Standing before a 30-foot-long wall of video monitors that looked liked the set of a Hollywood TV show, New York City officials unveiled their latest tool to combat crime and terrorism.
"We are not your mom and pop's police department anymore," Mayor Michael Bloomberg said describing the Domain Awareness System for reporters. "We are leading the pack."
The system allows New York City police to monitor thousands of surveillance cameras across the city and, in real time, collect and analyze information from relevant databases.
"The system allow us to connect the dots by instantly tapping into details of crime records, 911 calls, license plate readers and more," NYPD Police Commissioner Ray Kelly said.
Although the Domain Awareness System was introduced to the media on Wednesday, it has been in use the last six months.

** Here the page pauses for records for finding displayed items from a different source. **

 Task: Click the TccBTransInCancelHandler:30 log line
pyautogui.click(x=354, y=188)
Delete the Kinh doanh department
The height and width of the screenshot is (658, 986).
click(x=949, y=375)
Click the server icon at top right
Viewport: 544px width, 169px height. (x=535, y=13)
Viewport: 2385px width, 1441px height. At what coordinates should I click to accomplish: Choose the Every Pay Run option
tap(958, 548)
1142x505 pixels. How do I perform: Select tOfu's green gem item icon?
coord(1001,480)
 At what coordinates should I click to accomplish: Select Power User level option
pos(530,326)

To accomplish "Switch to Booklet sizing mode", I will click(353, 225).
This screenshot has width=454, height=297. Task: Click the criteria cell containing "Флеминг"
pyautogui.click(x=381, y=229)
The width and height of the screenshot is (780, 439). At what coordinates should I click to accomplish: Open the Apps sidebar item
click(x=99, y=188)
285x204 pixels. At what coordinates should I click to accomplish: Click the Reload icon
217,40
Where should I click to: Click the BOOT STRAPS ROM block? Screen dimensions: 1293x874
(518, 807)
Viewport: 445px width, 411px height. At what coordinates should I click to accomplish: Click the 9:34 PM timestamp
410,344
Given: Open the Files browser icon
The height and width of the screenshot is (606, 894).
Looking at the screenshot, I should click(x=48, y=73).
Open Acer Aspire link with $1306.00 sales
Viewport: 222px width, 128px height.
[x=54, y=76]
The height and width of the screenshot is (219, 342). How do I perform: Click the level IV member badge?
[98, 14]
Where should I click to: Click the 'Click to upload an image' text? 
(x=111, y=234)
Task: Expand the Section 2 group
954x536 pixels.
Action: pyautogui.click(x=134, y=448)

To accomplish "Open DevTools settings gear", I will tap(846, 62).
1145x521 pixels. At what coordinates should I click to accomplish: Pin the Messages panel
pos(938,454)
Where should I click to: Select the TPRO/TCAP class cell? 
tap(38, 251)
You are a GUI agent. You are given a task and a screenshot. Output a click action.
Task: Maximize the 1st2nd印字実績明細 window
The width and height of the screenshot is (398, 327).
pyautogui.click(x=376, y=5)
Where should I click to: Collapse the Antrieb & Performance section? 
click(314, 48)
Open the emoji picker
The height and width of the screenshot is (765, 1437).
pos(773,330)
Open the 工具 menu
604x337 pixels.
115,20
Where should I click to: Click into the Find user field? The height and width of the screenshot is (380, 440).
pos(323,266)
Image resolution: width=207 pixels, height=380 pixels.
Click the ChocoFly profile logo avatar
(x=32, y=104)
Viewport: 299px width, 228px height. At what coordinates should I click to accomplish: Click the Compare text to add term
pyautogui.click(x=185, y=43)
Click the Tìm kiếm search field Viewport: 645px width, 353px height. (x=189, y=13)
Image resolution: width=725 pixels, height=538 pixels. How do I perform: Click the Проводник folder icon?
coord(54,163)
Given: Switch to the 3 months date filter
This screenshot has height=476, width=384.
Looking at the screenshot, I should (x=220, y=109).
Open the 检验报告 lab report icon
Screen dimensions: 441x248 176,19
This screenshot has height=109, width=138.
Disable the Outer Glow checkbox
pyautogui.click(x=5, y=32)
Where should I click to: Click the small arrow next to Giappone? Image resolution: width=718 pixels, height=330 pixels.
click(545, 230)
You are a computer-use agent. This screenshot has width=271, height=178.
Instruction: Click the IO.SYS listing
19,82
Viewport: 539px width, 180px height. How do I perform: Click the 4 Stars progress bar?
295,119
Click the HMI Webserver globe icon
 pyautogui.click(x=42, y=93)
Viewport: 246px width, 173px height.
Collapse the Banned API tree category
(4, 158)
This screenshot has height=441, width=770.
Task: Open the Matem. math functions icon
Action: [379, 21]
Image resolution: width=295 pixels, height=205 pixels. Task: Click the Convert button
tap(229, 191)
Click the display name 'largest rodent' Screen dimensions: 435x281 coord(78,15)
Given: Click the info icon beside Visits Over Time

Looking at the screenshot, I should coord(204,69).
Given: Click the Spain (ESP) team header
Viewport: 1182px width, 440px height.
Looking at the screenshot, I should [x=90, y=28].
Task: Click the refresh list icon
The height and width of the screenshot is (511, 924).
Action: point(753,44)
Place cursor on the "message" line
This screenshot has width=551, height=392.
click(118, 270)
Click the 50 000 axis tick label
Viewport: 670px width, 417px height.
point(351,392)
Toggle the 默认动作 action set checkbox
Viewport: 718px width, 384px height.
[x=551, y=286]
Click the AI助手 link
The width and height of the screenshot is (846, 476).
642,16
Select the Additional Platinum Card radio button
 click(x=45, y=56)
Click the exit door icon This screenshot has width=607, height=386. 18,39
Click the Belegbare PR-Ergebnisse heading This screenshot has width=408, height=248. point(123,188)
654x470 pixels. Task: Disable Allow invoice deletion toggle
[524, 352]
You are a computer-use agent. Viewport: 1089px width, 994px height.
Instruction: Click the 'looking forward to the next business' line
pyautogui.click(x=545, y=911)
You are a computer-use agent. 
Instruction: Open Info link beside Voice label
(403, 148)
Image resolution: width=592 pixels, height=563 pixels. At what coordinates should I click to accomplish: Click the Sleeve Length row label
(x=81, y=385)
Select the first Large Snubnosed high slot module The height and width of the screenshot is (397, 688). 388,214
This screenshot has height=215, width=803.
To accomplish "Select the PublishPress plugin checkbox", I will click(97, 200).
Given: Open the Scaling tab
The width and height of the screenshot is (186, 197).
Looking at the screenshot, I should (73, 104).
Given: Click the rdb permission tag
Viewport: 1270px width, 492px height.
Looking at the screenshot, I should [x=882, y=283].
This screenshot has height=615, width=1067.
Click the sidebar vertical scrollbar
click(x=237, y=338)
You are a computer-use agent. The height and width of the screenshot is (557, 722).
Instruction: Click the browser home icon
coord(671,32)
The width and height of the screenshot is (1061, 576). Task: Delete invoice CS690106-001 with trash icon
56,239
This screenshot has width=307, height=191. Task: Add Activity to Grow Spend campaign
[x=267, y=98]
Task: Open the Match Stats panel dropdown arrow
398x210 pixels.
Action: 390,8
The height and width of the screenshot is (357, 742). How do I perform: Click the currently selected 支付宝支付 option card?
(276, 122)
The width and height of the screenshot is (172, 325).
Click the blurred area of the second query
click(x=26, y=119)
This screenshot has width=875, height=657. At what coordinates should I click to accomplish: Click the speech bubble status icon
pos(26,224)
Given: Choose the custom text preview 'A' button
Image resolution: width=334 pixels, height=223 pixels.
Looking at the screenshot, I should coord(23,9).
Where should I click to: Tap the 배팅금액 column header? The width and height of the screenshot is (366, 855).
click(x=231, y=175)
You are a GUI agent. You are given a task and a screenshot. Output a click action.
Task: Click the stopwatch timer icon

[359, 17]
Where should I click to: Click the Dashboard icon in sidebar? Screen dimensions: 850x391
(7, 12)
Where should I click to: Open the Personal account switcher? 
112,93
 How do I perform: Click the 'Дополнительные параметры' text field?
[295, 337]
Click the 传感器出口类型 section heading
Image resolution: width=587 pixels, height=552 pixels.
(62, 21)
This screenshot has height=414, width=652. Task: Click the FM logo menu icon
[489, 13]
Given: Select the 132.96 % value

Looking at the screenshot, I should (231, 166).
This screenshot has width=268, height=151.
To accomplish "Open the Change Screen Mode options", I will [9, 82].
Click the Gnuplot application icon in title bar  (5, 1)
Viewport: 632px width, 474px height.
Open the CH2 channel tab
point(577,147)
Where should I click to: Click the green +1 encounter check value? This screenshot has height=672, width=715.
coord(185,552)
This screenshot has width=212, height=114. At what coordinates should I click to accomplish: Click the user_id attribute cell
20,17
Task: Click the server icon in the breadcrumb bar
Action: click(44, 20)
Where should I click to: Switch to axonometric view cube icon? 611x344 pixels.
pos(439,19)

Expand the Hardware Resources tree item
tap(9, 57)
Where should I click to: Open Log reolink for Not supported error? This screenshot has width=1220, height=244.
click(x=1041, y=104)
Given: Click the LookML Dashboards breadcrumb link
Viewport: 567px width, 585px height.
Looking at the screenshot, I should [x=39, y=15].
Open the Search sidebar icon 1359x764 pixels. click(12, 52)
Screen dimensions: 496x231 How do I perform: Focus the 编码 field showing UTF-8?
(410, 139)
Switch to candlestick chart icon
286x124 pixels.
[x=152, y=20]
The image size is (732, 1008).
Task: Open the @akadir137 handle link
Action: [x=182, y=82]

In one instance, authorities used it to follow up a 911 call regarding a suspicious package.
The NYPD Director of Policy and Planning for the Counter Terrorism Bureau Jessica Tisch demonstrated the system and showed how, "with the click of one button, I can call up all cameras within 500 feet" of the incident.
The system can be used to review footage recorded earlier to learn more about who left the package on the street. Authorities say all camera feeds are saved for 30 days before they are erased.
Not everyone thinks the system developed jointly by software giant Microsoft and the NYPD is such a good idea, however. Privacy advocates worry that it can easily be abused.
"Even if you think it is a perfectly legitimate law enforcement system, there is no oversight whatsoever, the only people who have control over this are people inside the police department," associate legal director of the New York Civil Liberties Union Chris Dunn said.
Despite privacy concerns, plans are in the works for Microsoft to sell the system to other US cities and allies. New York City will receive 30 percent of all revenue because the system was developed the the help of the NYPD.